During Thursday's hearing, Gray dropped his earlier request that the state provide all use-of-force reports since July 2016 in which another officer intervened in force used by a colleague, because he is pursuing information from the city himself. An officer’s duty to intervene came up often during testimony in Chauvin’s trial.

Cahill also denied a defense request to issue a factual finding that a potential expert witness for the state coerced Hennepin County Medical Examiner Dr. Andrew Baker to change his findings by noting that neck compression was a factor in Floyd's death. Paule said Thursday that he wasn't accusing the state of using former Washington, D.C., medical examiner Dr. Roger Mitchell to coerce Baker, but that the state failed to take action after prosecutors learned Mitchell threatened to write an op-ed critical of Baker's findings. The state ultimately did not call Mitchell as a witness in Chauvin's case.

Credit: AP
This combination of photos provided by the Hennepin County Sheriff's Office in Minnesota on Wednesday, June 3, 2020, shows from left, Minneapolis Police Officers J. Alexander Kueng, Thomas Lane and Tou Thao. (Hennepin County Sheriff's Office via AP, File)

“I'm not finding any coercion at all,” Cahill said, but he ordered the state to provide the defense with materials about their exchanges with Mitchell, and he said the defense could question Baker about any possible coercion during cross-examination at trial.
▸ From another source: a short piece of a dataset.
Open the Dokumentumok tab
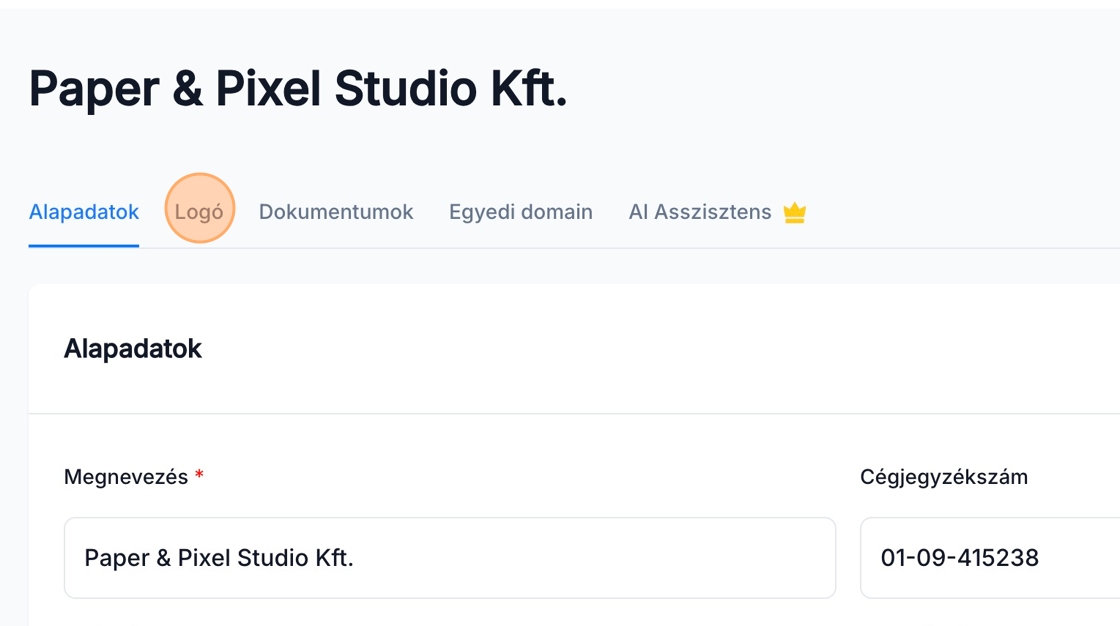The height and width of the screenshot is (626, 1120). pyautogui.click(x=336, y=212)
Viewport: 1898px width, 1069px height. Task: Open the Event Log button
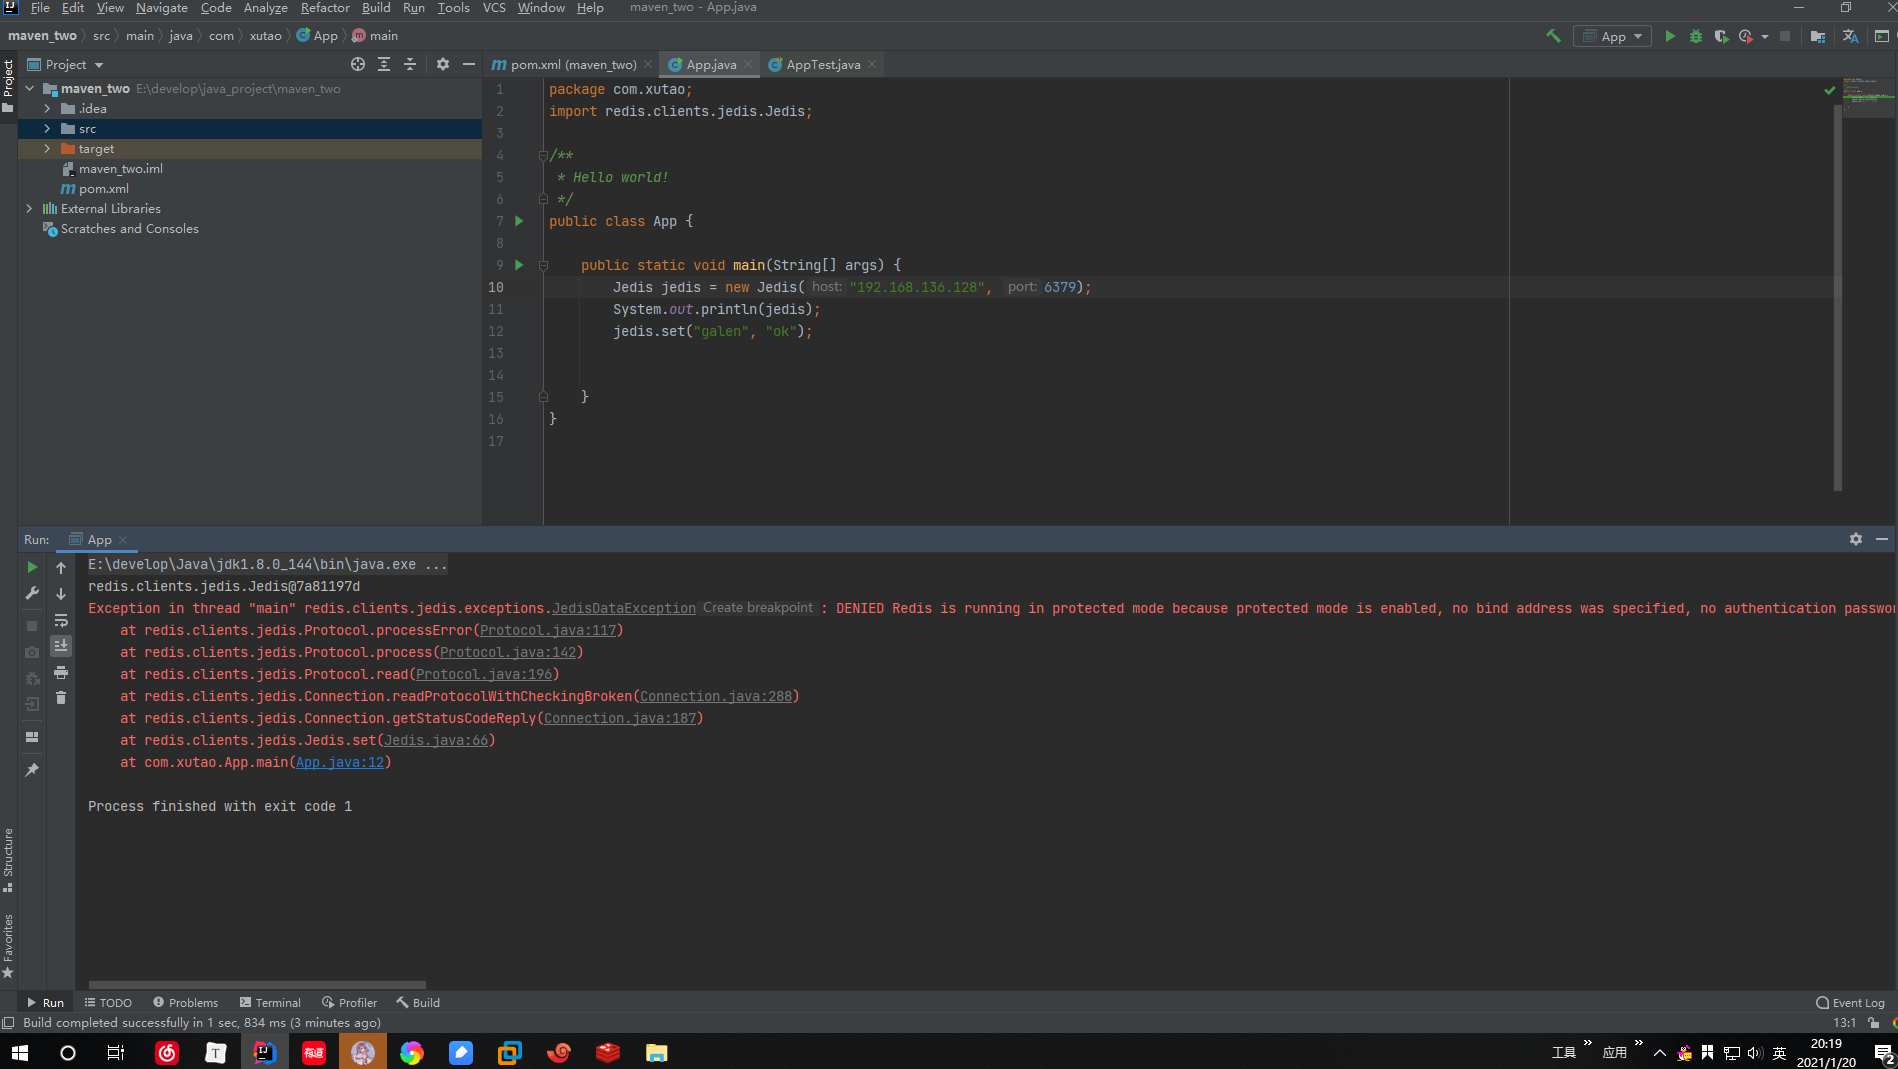coord(1850,1003)
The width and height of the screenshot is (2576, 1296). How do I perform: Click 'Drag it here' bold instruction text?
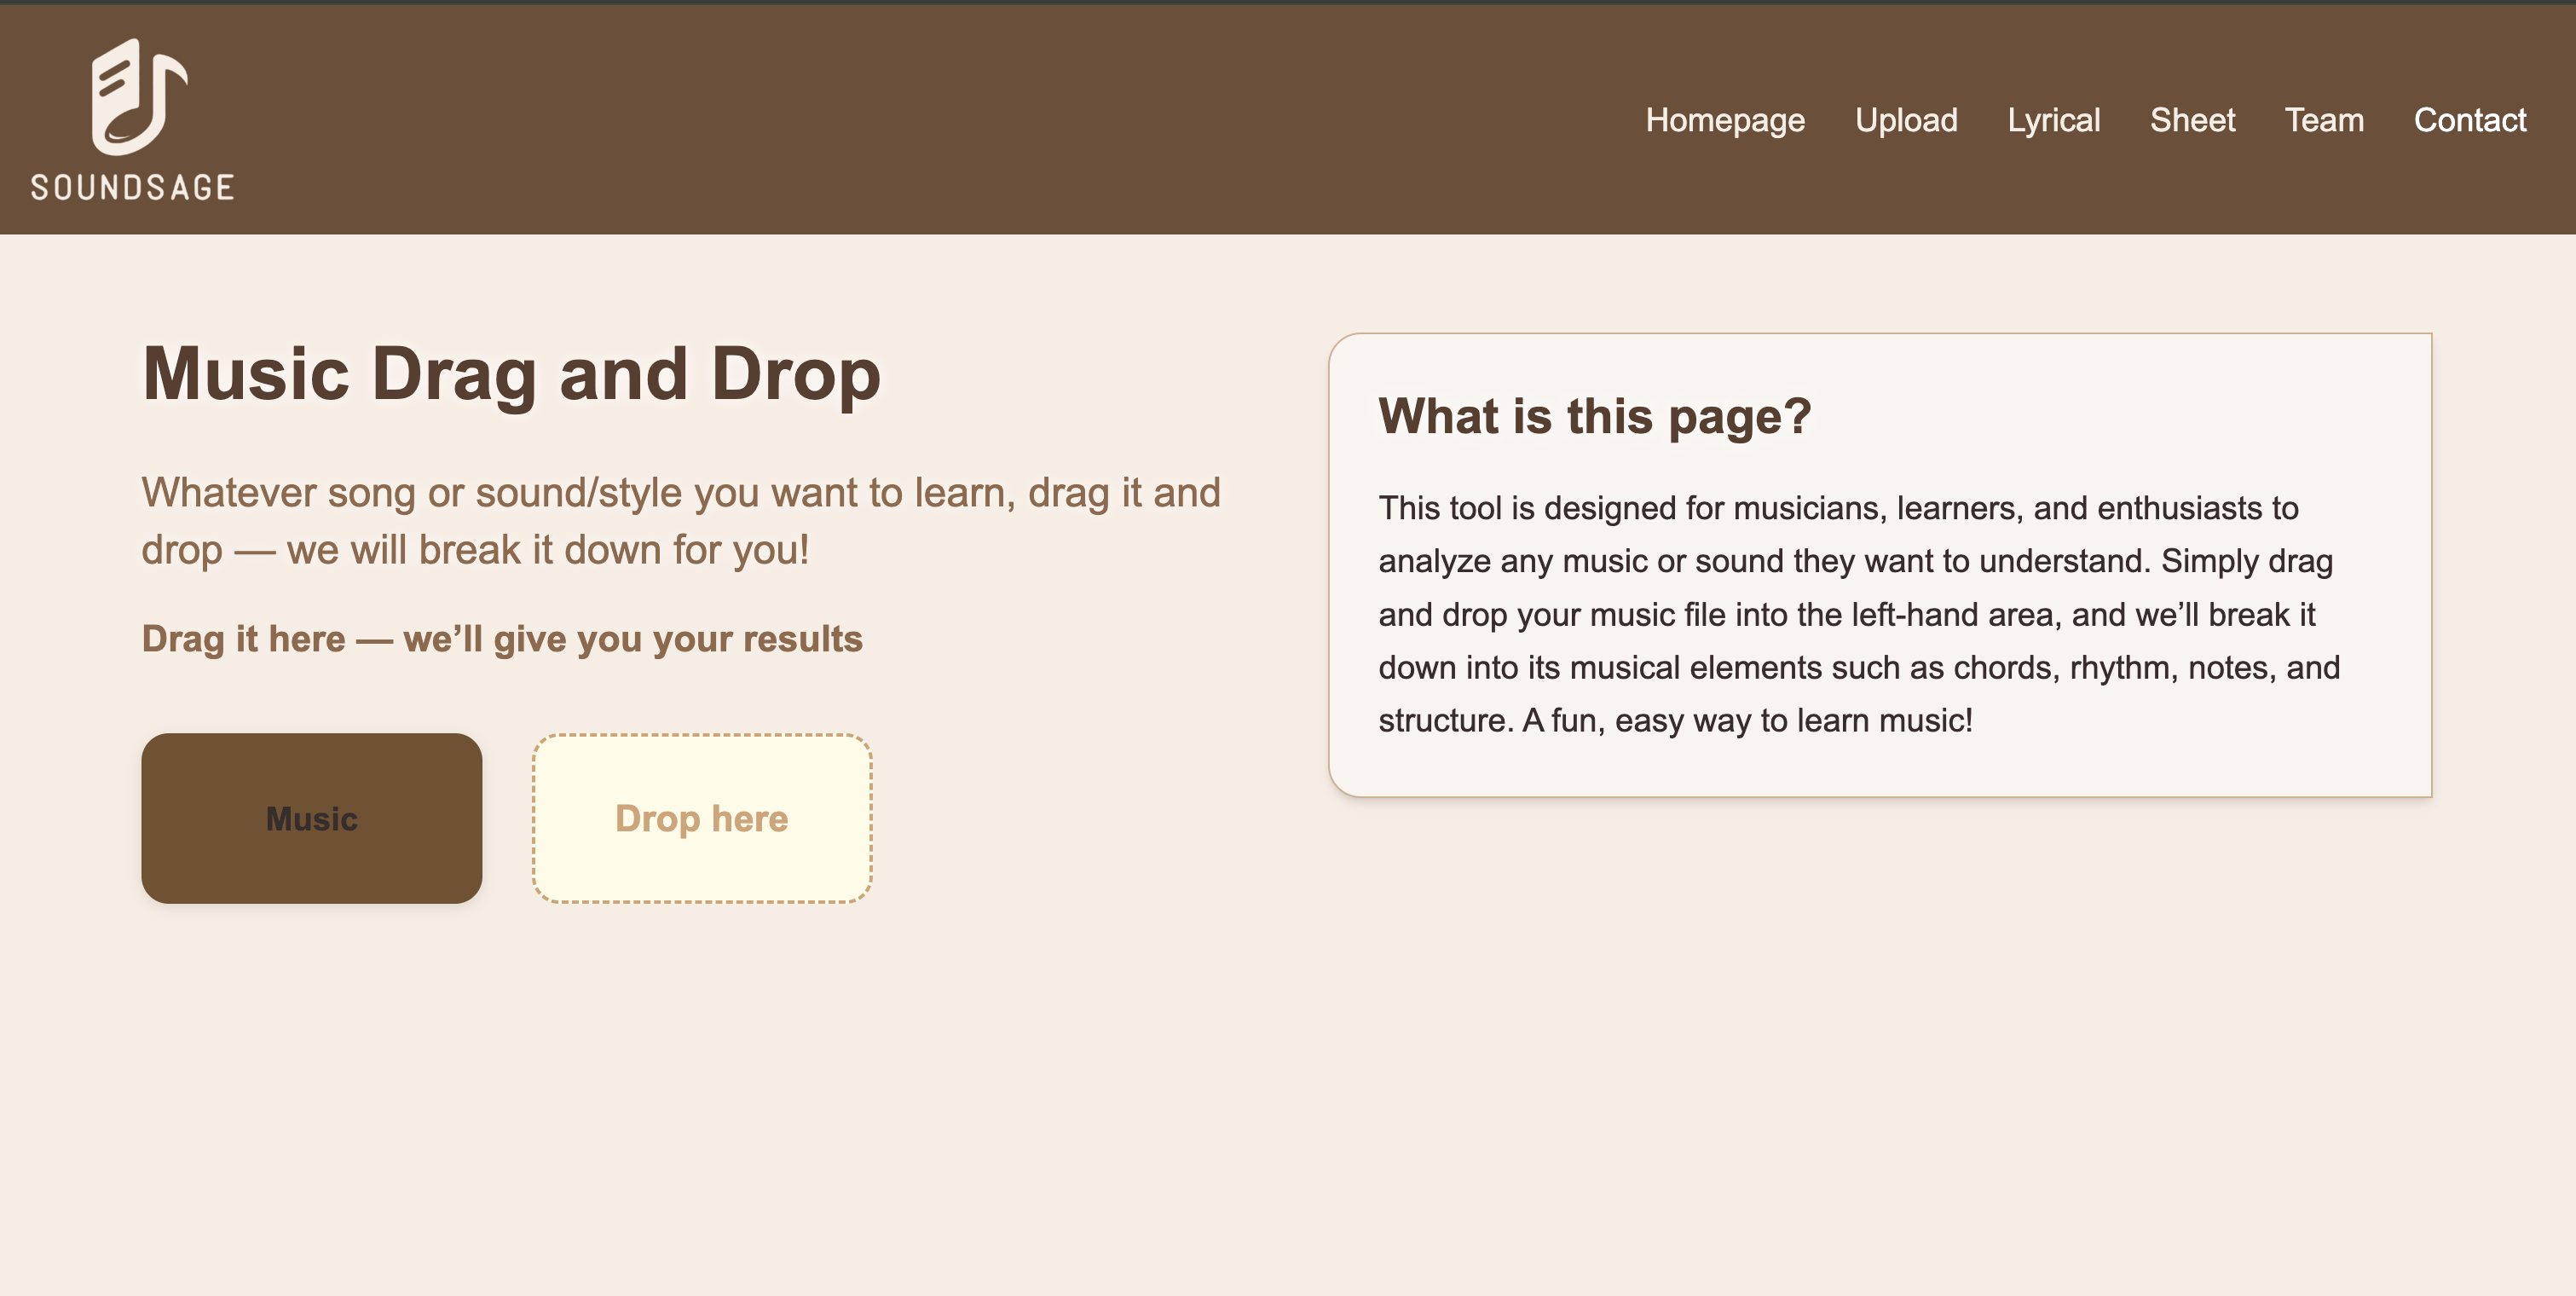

Cahill also denied a defense request to sanction the state over a New York Times report based on leaked information about how Chauvin had been prepared to plead guilty days after Floyd's death. Numerous lawyers from the attorney general's office and the Hennepin County attorney's office have filed affidavits stating that they weren't the source of the leaked information, and Cahill said Thursday that he doesn't believe the state was the leak's source. He quashed a defense subpoena to have state Attorney General Keith Ellison testify about the issue.

Chauvin has been sentenced to 22½ years in prison. All four former officers also face federal charges that they violated Floyd’s civil rights.